Чарли успешно осваивала жестовый язык. В течение учебного дня она замирала на краешке стула, как безумная, перебегая взглядом с рук учителей на доску или на слайды презентации в поисках подсказок. Вечерние занятия с их неторопливым темпом и методичным повторением по‐прежнему приносили пользу; они с отцом работали в паре и медленно пересказывали друг другу события прошедшего дня. А в столовой ее ждал совсем другой АЖЯ.
Чарли всегда любила ругательства. В обычной школе дети учили ее говорить всякие гадости, а она повторяла как попугай, стараясь их рассмешить. Она была согласна даже стать посмешищем, если это отвлечет их внимание от других способов над ней поиздеваться.
В Ривер-Вэлли ругательства тоже оказались легким способом найти общий язык. После того инцидента с бывшей Остина Чарли больше не разговаривала ни с ним, ни с ней. Но через некоторое время Остин пригласил Чарли посидеть с ним за обедом. Устроившиеся на дальнем конце стола Габриэлла и еще одна блондинка многозначительно смотрели на нее и смеялись, но остальные их соседи – пара мускулистых футболистов, два долговязых парня, которые выглядели так, словно никогда не занимались спортом в принципе, Алиша и еще одна девочка из театральной студии – быстро восполнили языковые пробелы Чарли и научили ее своим любимым словечкам: “отстой”, “пиздец”, “шлюха”, “сука”, “придурок” и еще нескольким вариациям на тему “мудака”.
Английский язык, негибкий и хрупкий, ломался у нее прямо на глазах – понятия, которые требовали целых фраз, теперь помещались в одном жесте.

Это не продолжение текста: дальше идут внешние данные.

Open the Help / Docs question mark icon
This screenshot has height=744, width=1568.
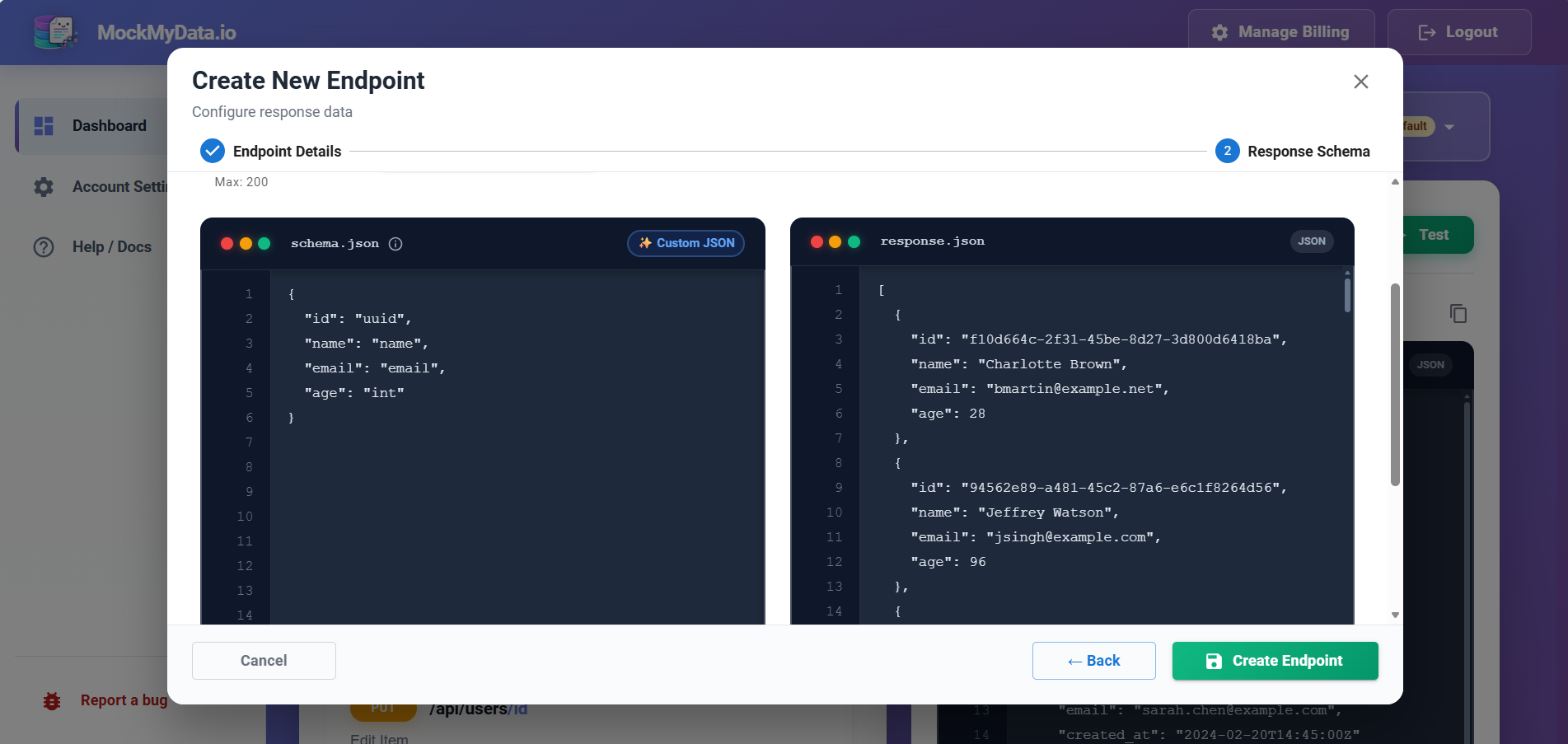43,246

Некоторые жесты нельзя было перевести даже с помощью нескольких слов: один мог означать то “я вижу”, то “понимаю”, то “да, интересно” в зависимости от контекста, а мог просто служить подтверждением того, что говорящий следит за ходом беседы; другой, судя по всему, был более экспрессивным синонимом выражения “честное слово”, и ей переводили его как “кроме шуток”.
В АЖЯ существовали жесты для названий соцсетей и для интернет-сленга, а также для эмодзи – те изображались с помощью жестовых каламбуров. Вместе с этим Чарли узнала о множестве технологий, раньше ей совершенно незнакомых. В прошлом телефон казался ей по большей части бесполезным, пригодным только для переписки с родителями или для игр, когда ей было скучно. Но теперь она могла использовать АЖЯ в любой соцсети с функцией загрузки видео или гифок.
Кевин, один из долговязых парней, завладел ее телефоном и скачал для нее разные приложения – одно включало вспышку при звонке, другое позволяло отправлять видеосообщения, не загромождая память, и еще несколько преобразовывали устную речь в текст с точностью, варьирующейся от сносной до комически ужасной. Чарли подумала, как эти вещи пригодились бы в Джефферсоне, но, конечно, там не было никого, кто мог бы ей их показать.
У девочек были еще собственные тайные жесты, которыми они обменивались за спинами и под столом. Впервые этот жест Чарли адресовала Кэйла. Она двинулась к Чарли через всю столовую таким целеустремленным шагом, что та уже подумала, не сделала ли ей что‐то плохое. Но когда Кэйла подошла ближе, ее манера изменилась, и она незаметно сделала несколько жестов, которые не могли видеть остальные сидящие за столом.
После третьей попытки Кэйла сдалась и повторила ту же серию знаков Алише. Чарли краем глаза наблюдала за их тайным обменом репликами и поняла, что та просила тампон.
Отчасти Чарли все равно внутренне готовилась к нападению, боясь, что в любую секунду ее одноклассники из Ривер-Вэлли могут отвергнуть ее дружбу, невзлюбить ее из‐за того, что она вторглась на их территорию, или просто устать от ее никудышного АЖЯ и объединиться с Габриэллой, чтобы сделать ее жизнь невыносимой. Сначала над ней посмеивались, когда она коряво изъяснялась на уроках, а одна девочка в туалете как‐то раз сорвала процессор с ее головы и захихикала. Когда она повернулась, Чарли заметила, что у нее тоже имплант – таких учеников в школе было довольно много, – но понятно было, что внимание к ней привлекало не само это устройство. Все остальные дети с имплантами говорили на АЖЯ бегло – или, по крайней мере, бегло по сравнению с Чарли. Ее раздражало, что из‐за этого над ней смеются, как будто она виновата в том, что не знает язык. Но после того, как она несколько раз посидела за одним столом с Остином, издевки почти сошли на нет. Теперь к ней относились снисходительно, хотя такая терпеливость была нехарактерна для всех знакомых ей подростков, да и для нее самой тоже.